> _Activity_:
Check every line of the entries for the string "user" and return the ones that contain it.

[Dataset entries]
──────────────────────────────

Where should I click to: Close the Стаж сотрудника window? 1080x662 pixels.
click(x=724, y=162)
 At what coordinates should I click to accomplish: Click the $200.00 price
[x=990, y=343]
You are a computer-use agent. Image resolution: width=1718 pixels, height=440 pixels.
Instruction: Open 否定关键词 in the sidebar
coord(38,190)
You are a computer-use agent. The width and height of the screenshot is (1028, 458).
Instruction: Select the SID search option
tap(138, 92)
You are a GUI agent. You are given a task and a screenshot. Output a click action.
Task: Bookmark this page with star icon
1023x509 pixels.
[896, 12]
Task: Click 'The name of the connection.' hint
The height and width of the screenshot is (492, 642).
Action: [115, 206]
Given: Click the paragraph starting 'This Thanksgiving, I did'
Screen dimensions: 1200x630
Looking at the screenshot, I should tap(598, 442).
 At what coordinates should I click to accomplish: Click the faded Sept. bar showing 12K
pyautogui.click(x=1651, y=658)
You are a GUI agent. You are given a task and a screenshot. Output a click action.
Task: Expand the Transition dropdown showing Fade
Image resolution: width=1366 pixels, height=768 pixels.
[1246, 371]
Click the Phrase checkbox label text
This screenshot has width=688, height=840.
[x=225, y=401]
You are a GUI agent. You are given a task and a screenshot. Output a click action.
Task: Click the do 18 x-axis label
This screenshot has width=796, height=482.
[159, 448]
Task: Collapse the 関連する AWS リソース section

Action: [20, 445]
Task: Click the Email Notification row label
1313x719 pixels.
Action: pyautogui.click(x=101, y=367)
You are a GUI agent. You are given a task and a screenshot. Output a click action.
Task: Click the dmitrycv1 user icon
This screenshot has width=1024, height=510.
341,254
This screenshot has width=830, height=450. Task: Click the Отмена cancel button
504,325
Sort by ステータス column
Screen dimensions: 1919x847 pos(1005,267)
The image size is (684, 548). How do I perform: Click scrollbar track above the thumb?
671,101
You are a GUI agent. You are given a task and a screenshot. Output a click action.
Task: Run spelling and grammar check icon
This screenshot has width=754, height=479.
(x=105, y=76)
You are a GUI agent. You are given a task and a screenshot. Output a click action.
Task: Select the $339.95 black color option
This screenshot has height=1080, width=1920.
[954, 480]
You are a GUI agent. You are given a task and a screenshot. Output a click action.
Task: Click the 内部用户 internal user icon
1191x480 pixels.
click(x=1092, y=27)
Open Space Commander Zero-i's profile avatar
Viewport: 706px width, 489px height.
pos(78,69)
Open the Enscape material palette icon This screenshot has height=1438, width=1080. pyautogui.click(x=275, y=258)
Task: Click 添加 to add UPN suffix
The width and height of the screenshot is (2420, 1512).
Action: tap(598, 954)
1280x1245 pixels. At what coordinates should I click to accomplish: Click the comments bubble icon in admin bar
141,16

──────────────────────────────

> _Response to this exercise_:
Task: Click the dmitrycv1 user icon
Task: Click the 内部用户 internal user icon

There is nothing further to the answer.